Ce groupe était une famille composée de deux femmes adultes, mères de 7 enfants eux-mêmes jeunes adultes ou adolescents. Il s'agissait de quatre garçons (Warlimpirrnga, Walala, Tamlik (plus tard appelé Thomas) et Piyiti), et de trois filles (Yardi, Yikultji and Tjakaraia ). L'aîné, Warlimpirrnga, était un homme fait, dûment intié, et une forte personnalité. Il raconte sa réaction lorsqu'il vit les hommes blancs pour la première fois : «je ne pouvais pas le croire, je pensais que c'était un diable, un mauvais esprit, il avait la couleur des nuages au lever du jour ». Deux de ses cadets, Walala et Thomas, étaient encore des adolescents qui avaient néanmoins passé les premiers rites d'initiation. Le quatrième, Piyiti, ne put s'adapter à la vie sédentaire et quitta la communauté deux ans plus tard pour repartir dans le désert. De gauche à droite : Walala, Warlinpirrnga et Thomas Tjapaljarri, trois frères du groupe des neuf, peignent sur le thème Tingari. Chacun travaille un effet cinétique qui lui est propre pour évoquer l'aventure de la quête de la Loi qui fut donnée aux Hommes dans les temps ancestraux et son mystère.
Un médecin fut dépêché pour examiner le groupe des neuf, il les trouva « fort, minces et en très bonne santé ». Mais quelque jours plus tard, tous tombèrent malades... Ils n'étaient pas immunisés. Affolés, les leaders de la communautés pintupi, qui n'avaient aucune confiance dans les occidentaux, les empêchèrent les médecins de traiter les malades. Ils faillirent mourir et il y eut de sérieuses disputes entre les deux camps. A la fin, grâce à un médecin qui gagna leur confiance, le groupe des neuf fut sauvé.
A Kiwirkurra, les Pintupis sortaient d'une terrible période de vingt ans d'exil dans un camp éloigné de leur terre (Papunya). Cela faisait trois ans que les pouvoirs public australiens les avaient autorisé à revenir sur le territoire ancestral. Les rituels battaient leur plein dans les sites sacrés enfin retrouvés. Par ailleurs, ces Aborigènes, artistes nés, ramenaient de leur exil, une technique et des matériaux occidentaux : L'acrylique sur toile qu'ils devaient à un instituteur bienveillant, Geoffrey Bardon.

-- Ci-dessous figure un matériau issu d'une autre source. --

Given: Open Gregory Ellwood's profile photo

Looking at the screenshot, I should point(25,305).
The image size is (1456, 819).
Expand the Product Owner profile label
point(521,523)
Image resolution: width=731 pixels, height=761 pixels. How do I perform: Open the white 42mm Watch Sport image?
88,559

C'était les débuts du grand mouvement de la peinture aborigène.
Warlimpirrnga, imita bien vite les premiers maîtres de Papunya. et livra des toiles d'une grande force. Il fit sa première exposition en 1987 à Melbourne. Toutes ses oeuvres furent acquises par la National Gallery of Victoria qui les possède encore. Il incita ses cadets qui avaient reçu leurs motifs totémiques, à marcher sur ses traces.
Les six enfants devinrent des peintres.
Les trois garçons Warlimpirrnga, Walala et Thomas, en particulier, gagnèrent une reconnaissance internationale sous le nom des Frères Tjapaljarri. Ils évoluèrent, en trois styles bien distincts, vers une abstraction cinétique, pour rendre compte de la puissance et du mystère des mythes Tingari.

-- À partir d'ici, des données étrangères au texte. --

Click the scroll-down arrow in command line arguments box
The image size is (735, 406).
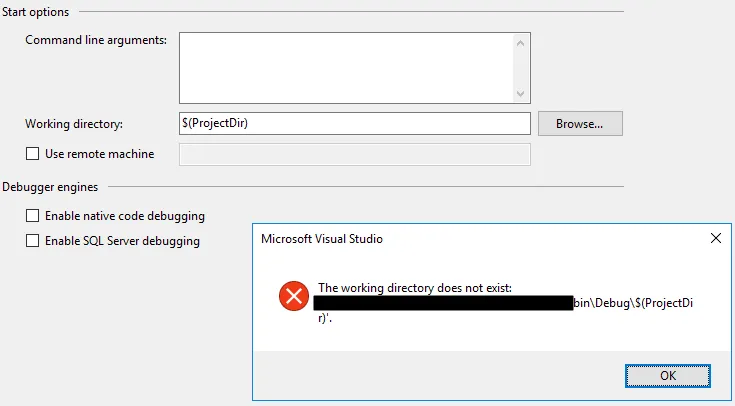520,93
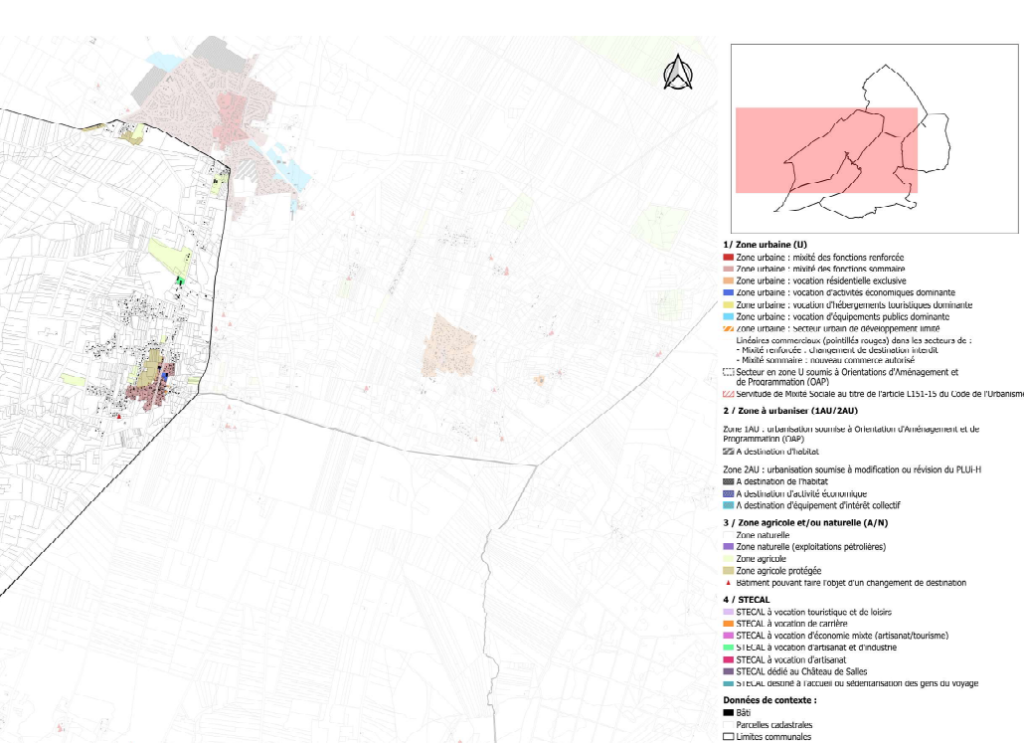Select the blue activités économiques dominante swatch
Image resolution: width=1024 pixels, height=743 pixels.
[x=727, y=292]
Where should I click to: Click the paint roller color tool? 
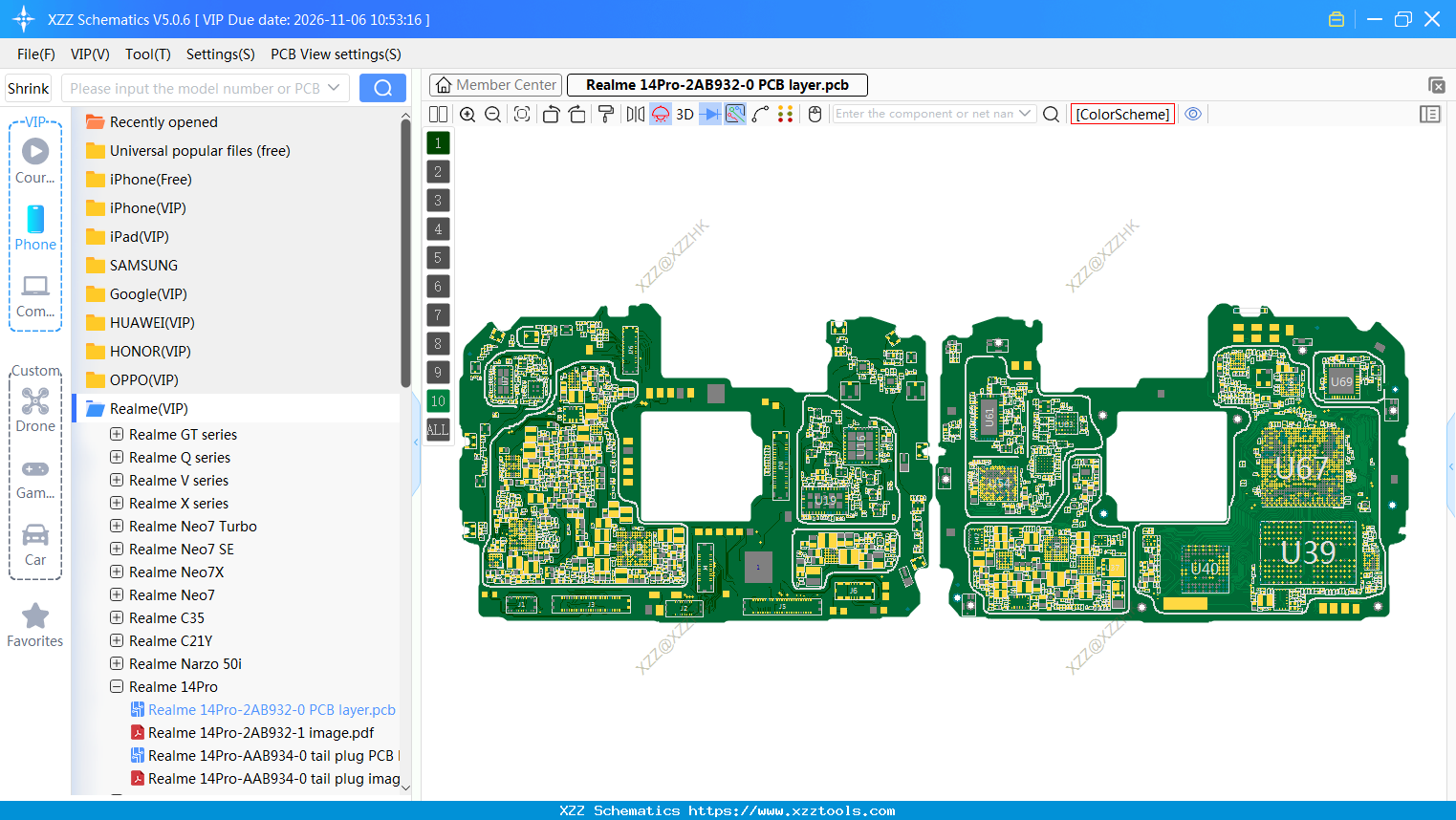point(607,114)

Toute la famille - à l'exception de Piyiti - vécut longtemps à Kiwirkurra et plusieurs y sont encore. Lorsque les deux mamans du groupe décédèrent, elles étaient âgées d'environ soixante-dix ans.
On ne revit jamais Piyiti. Il était parti en secret et avait pris soin de brouiller ses traces. Certains pensent qu'il vit toujours dans le désert.